● **What is required**: Could you write out again the items from the line with "You are a computer-use" to the line with "click(x=242, y=454)", both included and requests and all, multiplying each coordinate in the answers by 1.7 and rounding to whole numbers with halves going up? Leave the pictures out.

● **Supplied material**:
——————————
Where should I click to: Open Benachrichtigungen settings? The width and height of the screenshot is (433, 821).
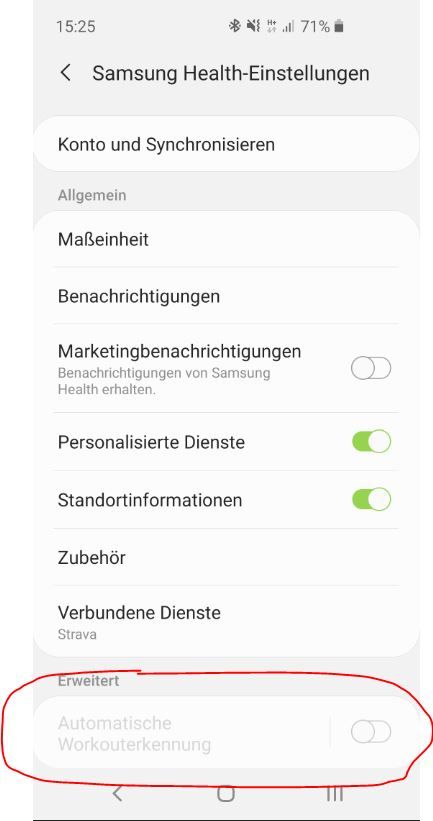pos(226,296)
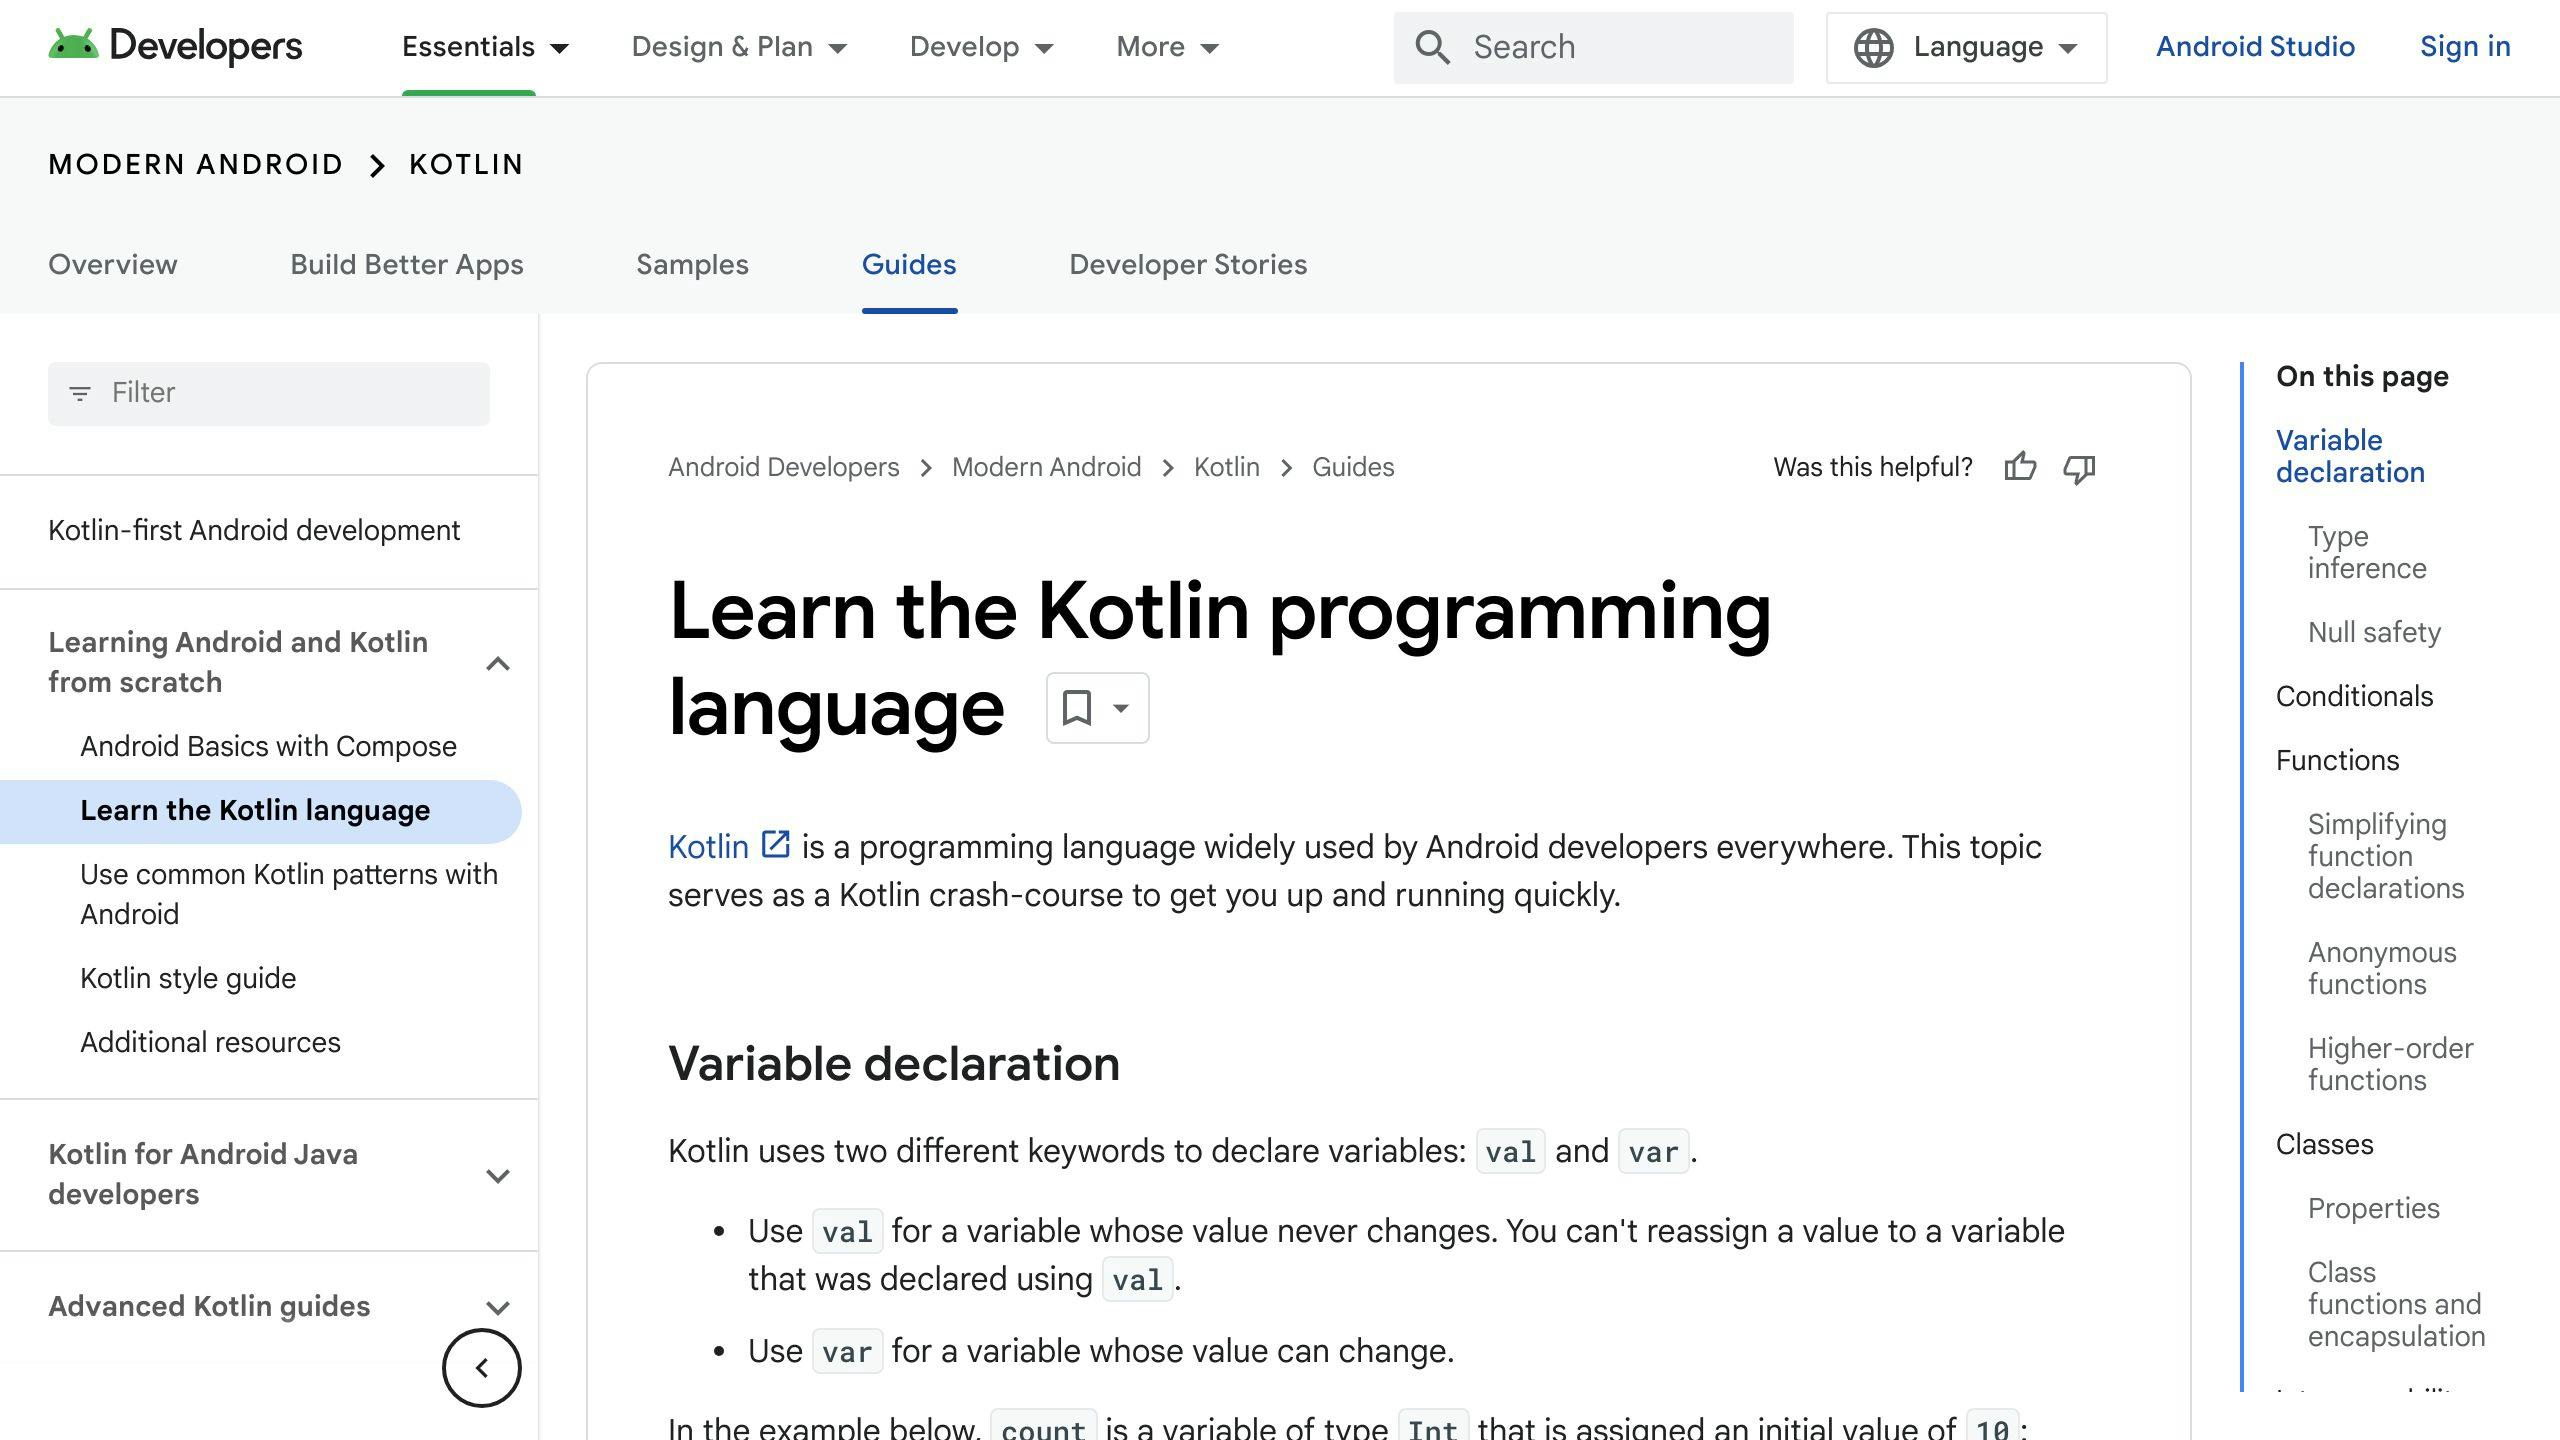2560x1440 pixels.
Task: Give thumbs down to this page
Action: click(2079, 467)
——————————
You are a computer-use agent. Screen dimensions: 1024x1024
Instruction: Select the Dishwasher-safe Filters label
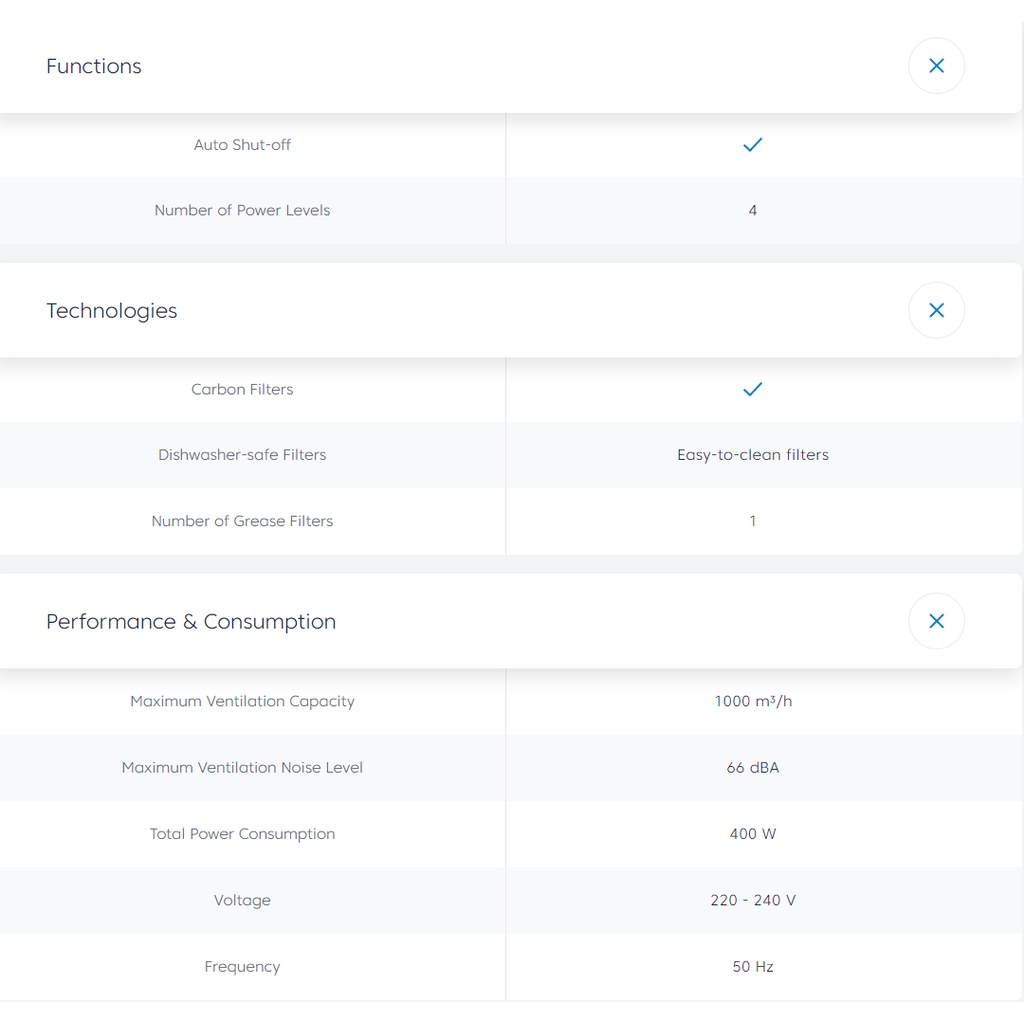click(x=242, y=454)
——————————
● **Output of the exercise**:
You are a computer-use agent. Screen dimensions: 1024x1024
Instruction: Select the Dishwasher-safe Filters label
click(x=411, y=772)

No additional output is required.